2. Connect EON Memory

Step 1: Get your API Key

Create an account and copy your API key from the dashboard. Your key starts with eon_.

Step 2: Configure MCP

Create .mcp.json in your project root (CLI / VS Code) or configure in Desktop App settings:

.mcp.json

Replace eon_YOUR_API_KEY with your actual API key from the dashboard.

{
  "mcpServers": {
    "eon-memory": {
      "type": "streamable-http",
      "url": "https://mcp.ai-developer.ch/mcp/",
      "headers": {
        "Authorization": "Bearer eon_YOUR_API_KEY"
      }
    }
  }
}

Step 3: Restart and verify

Restart Claude Code.

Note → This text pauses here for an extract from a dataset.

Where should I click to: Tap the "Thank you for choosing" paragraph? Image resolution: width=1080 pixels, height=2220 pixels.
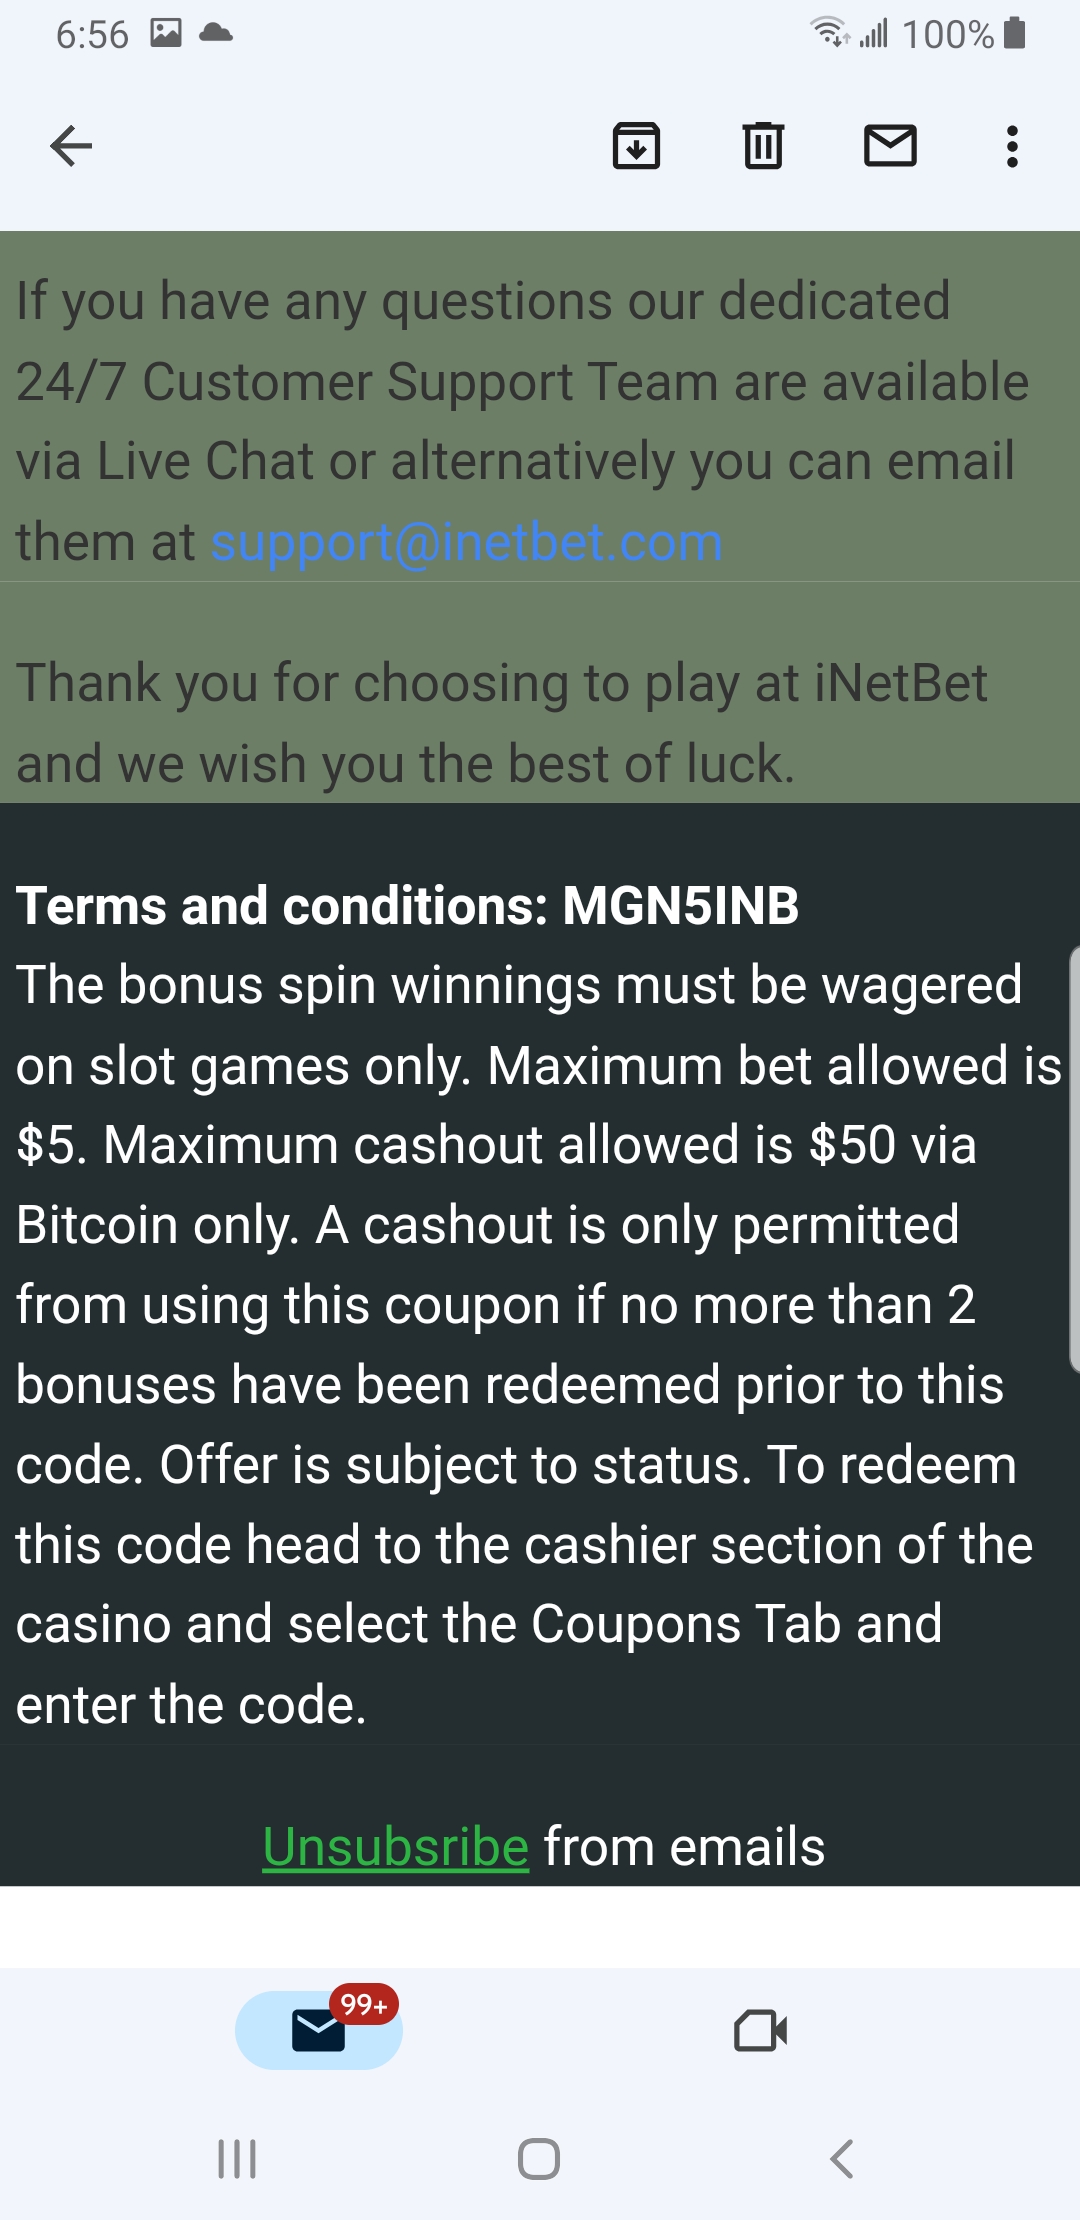[x=500, y=723]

You now have 16 memory tools available. Try: “Run eon_health to check the connection.”


3. Main Prompt

A Main Prompt (also called System Prompt or Custom Instructions) tells your AI assistant how to work with EON Memory. Copy the prompt below and set it up:

How to set it up

Main Prompt -- CLAUDE.md

Copy this into your project's CLAUDE.md file. Claude Code will read it at every session start.

# EON Memory -- Your AI Knowledge System

You have access to EON Memory, a persistent knowledge system with truth validation.
Every memory you create is automatically validated through 15 truth tests and scored for ethical alignment.

## Your MCP Tools

You have 16 tools available through the EON MCP server:

### Core Memory
- eon_create -- Save validated knowledge (title, content, project_id, category)
- eon_search -- Semantic search (finds by meaning, not just keywords)
- eon_list -- Browse memories with pagination
- eon_get -- Retrieve a specific memory by ID
- eon_update -- Update and re-validate a memory

### Extended
- eon_delete -- Soft delete (recoverable)
- eon_projects -- List all projects with memory counts
- eon_similar -- Find memories similar to a given one
- eon_session_start -- Begin a work session
- eon_session_end -- End session, save summary

### Goals
- eon_goals_create -- Create goals with priority and deadline
- eon_goals_list -- List goals by status/priority
- eon_goals_update -- Update goal progress

### System
- eon_health -- System health check
- eon_stats -- Usage statistics and quality metrics
- eon_scan -- Auto-create memories from code directories

## How to Work

1. Start of session: Use eon_search to find relevant existing knowledge
2. During work: Save important decisions, context, and learnings with eon_create
3. End of session: Use eon_session_end to save a session summary

## Categories for Memories
- update -- Progress updates, status changes
- context -- Background information, architecture decisions
- decision -- Important decisions with reasoning
- error -- Bugs found, errors encountered, lessons learned
- roadmap -- Plans, milestones, future work

## Quality Guidelines
- Write clear, specific titles (min 3 chars)
- Include enough detail in content (min 20 chars)
- Organize by project_id for clean search results
- Search before creating to avoid duplicates
- If a memory gets a low quality score, improve the content

## Memory Detail Guidelines (CRITICAL)

When creating memories, think: "Could another AI use this to WRITE CODE in 6 months?"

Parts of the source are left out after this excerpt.